Recipe: Deep-Dish Chocolate Chip Skillet Cookie

(Image credit: Ghazalle Badiozamani)

If warm, gooey chocolate chip cookies straight from the oven make your heart skip a beat, baking your favorite timeless cookie in a skillet really tops the charts. This cookie comes out of the oven topped with puddles of melted chocolate, a soft center, and crisp, buttery edges. It takes some serious patience to let it cool so you can cut it into slices. Which is why it’s a good idea to have some spoons (and maybe a pint of ice cream) ready, so you can dig in right away.

Chocolate Bars > Chips

Let’s be clear about one thing: This chocolate chip cookie is all about the chocolate. And for that reason, you’ll want to save the chips for your next batch of classic cookies and reach for a few bars of good-quality chocolate instead. Chocolate bars lack the stabilizers found in chips that help them keep their shape, which means the chocolate can melt all throughout the cookie.

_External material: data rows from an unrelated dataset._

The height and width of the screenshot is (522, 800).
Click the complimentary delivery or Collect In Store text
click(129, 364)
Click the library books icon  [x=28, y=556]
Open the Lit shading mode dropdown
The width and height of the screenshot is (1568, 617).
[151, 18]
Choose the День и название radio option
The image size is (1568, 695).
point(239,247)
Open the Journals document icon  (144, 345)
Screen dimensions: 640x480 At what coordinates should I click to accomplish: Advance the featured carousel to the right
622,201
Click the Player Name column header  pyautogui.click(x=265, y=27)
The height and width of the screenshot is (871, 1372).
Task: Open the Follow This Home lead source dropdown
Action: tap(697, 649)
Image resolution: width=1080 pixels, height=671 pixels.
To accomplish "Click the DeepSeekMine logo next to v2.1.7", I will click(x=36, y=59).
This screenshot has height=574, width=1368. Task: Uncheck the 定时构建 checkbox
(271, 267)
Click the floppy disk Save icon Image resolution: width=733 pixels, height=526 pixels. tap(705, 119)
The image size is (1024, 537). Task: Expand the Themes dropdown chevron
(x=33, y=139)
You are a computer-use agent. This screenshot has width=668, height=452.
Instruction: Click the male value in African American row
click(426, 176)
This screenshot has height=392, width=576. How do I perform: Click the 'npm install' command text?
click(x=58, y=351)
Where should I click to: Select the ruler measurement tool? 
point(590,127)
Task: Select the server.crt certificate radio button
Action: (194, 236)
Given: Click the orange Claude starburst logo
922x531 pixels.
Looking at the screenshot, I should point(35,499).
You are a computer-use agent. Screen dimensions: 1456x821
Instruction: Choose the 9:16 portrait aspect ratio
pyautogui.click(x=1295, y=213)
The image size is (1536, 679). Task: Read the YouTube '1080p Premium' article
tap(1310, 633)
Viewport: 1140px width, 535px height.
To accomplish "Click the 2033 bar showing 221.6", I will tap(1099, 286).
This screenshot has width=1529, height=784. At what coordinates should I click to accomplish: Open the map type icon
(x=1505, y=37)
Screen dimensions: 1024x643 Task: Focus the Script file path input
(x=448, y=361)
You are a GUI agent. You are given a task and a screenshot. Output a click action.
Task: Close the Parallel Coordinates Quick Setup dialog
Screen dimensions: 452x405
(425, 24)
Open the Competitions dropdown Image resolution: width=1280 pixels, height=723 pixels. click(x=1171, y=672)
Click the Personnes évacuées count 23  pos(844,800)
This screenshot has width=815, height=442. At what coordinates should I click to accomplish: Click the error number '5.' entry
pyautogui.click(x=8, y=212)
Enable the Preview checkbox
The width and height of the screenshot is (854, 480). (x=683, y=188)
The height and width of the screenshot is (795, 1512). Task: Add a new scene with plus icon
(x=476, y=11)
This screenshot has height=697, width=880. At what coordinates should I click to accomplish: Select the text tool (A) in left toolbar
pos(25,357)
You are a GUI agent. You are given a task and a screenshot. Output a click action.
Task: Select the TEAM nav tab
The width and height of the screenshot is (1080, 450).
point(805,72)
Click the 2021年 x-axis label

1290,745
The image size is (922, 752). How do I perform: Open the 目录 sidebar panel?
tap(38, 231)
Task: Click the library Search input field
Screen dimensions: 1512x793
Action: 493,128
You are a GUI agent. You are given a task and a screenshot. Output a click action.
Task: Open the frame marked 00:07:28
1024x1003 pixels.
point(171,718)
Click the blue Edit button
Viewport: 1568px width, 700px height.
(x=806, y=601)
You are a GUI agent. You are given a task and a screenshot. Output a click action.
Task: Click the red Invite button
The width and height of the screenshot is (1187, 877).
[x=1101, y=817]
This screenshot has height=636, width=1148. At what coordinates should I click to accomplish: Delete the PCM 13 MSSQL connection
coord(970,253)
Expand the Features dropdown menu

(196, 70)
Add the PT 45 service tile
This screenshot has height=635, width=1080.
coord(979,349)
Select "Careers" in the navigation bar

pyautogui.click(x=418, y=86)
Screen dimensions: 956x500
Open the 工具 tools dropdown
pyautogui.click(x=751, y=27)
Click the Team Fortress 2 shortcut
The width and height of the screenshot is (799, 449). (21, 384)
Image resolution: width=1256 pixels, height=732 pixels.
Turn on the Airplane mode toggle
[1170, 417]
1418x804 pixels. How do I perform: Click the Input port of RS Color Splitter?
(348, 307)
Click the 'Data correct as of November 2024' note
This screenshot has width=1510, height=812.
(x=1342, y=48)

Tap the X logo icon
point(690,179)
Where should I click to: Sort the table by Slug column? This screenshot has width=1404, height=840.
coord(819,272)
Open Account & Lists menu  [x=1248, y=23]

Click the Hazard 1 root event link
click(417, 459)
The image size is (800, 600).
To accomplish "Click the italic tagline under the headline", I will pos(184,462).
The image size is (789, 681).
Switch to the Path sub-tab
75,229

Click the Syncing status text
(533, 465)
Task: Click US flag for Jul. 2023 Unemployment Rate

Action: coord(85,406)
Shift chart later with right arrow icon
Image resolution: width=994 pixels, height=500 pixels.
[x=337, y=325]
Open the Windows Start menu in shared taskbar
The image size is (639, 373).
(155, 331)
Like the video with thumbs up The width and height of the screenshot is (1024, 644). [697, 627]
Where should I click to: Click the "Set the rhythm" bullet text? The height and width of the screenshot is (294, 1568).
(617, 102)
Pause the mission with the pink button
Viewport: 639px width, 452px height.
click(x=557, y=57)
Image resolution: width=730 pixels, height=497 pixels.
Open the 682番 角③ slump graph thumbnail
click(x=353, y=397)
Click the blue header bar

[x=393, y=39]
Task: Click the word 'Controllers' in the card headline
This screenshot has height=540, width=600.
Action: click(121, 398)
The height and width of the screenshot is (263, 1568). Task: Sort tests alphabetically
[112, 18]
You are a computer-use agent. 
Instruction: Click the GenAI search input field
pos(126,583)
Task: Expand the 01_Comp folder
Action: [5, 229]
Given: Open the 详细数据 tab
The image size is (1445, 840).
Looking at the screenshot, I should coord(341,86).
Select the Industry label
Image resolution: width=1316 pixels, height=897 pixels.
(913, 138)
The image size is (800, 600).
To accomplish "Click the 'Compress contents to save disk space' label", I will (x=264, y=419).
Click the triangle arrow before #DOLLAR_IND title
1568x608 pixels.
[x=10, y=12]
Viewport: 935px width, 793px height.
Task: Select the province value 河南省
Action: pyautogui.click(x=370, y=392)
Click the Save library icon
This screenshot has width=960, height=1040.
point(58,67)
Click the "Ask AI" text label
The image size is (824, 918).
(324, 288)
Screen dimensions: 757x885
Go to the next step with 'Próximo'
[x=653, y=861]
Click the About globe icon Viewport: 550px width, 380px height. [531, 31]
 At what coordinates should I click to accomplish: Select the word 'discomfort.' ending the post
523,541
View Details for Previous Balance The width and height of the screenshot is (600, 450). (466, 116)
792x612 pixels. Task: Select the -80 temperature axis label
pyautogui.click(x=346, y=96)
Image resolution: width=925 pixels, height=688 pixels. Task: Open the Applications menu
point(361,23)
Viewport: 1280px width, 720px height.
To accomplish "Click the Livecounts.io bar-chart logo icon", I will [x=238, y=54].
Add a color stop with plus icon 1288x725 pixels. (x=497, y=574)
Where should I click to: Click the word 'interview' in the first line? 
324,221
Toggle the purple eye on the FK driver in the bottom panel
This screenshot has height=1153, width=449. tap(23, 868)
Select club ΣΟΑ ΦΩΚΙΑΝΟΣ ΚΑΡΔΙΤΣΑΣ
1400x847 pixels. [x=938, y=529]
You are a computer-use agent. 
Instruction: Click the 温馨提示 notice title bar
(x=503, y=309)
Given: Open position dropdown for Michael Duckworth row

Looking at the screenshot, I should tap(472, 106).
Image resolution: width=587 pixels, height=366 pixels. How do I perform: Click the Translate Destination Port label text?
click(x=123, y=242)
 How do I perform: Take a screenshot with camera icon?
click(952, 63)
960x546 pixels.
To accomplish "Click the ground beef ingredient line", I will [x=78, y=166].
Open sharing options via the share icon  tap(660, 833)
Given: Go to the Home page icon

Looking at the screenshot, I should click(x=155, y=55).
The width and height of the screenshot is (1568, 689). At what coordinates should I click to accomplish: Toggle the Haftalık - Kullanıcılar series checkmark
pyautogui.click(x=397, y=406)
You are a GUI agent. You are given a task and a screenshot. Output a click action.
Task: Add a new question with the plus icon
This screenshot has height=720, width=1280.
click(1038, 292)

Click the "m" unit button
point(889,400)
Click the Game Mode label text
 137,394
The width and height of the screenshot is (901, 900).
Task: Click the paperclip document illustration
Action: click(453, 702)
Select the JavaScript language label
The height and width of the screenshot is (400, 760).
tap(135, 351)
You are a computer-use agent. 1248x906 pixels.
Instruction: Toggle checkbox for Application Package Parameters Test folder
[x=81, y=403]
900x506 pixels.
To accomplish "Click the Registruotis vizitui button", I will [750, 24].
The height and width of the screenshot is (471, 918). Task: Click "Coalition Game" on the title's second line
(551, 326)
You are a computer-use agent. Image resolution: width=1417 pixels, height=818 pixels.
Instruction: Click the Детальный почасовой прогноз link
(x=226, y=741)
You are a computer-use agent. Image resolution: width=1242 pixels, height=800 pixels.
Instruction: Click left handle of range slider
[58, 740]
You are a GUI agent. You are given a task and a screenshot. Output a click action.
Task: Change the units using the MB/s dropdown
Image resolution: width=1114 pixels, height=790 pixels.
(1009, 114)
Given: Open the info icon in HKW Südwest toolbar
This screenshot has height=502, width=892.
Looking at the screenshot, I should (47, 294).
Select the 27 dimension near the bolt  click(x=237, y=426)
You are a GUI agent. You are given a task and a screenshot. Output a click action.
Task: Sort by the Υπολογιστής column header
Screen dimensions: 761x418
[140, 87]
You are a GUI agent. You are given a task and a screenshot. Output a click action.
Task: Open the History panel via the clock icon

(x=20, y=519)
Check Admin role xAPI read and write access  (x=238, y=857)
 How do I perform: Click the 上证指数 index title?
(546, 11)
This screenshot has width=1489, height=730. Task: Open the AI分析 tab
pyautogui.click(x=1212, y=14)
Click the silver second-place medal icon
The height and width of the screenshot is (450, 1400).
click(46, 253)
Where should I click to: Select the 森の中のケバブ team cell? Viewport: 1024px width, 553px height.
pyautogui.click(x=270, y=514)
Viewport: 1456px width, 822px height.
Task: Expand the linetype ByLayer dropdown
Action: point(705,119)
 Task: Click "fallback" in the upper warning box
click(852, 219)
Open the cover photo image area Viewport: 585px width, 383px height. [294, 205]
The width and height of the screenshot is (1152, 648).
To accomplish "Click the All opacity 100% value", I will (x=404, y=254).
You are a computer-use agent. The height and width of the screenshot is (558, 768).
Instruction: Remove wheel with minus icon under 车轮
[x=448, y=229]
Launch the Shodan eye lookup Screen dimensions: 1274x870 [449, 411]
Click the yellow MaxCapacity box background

The chocolate pieces are roughly chopped into thick nuggets and shards so they turn into pools of rich, sweet goodness throughout the cookie. Just be careful not to chop the chocolate too fine, which causes the chocolate to melt into the dough instead of creating those glorious chocolate puddles.

(Image credit: Ghazalle Badiozamani)
242 Ratings

Deep-Dish Chocolate Chip Skillet Cookie



  • 2 1/2 cups

    all-purpose flour

  • 1 teaspoon

    baking soda

  • 1/2 teaspoon


  • 1 cup

    (2 sticks) unsalted butter, at room temperature

  • 1 cup

    packed light brown sugar

  • 1/2 cup

    granulated sugar

  • 2

    large eggs

  • 2 teaspoons

    vanilla extract

  • 12 ounces

    dark chocolate, coarsely chopped, divided


  1. Arrange a rack in the middle of the oven and heat to 375°F.

  2. Place the flour, baking soda, and salt in a medium bowl and whisk to combine; set aside.

  3. Place the butter, brown sugar, and granulated sugar in the bowl of a stand mixer fitted with the paddle attachment. (Alternatively, use an electric hand mixer and large bowl.) Beat at medium speed until lightened in color and creamy, about 2 minutes. With the mixer on low speed, beat in the eggs and vanilla. Scrape down the side of the bowl. Beat in the flour mixture on low speed until just combined.

  4. Set aside 1/3 cup of the chopped chocolate. Add the remaining chocolate to the dough and fold to combine. Transfer the dough to a 10-inch cast iron or oven-safe skillet. With damp hands, press the dough in an even layer to the edges of the skillet. Sprinkle the reserved 1/3 cup chocolate over top and gently press into the dough.

  5. Bake until the center is set and the edges are golden-brown and slightly pull back from the skillet, about 25 minutes. Set aside to cool for at least 30 minutes before cutting into wedges and serving.

Recipe Notes

Storage: Leftovers will keep for up to 4 days in an airtight container at room temperature.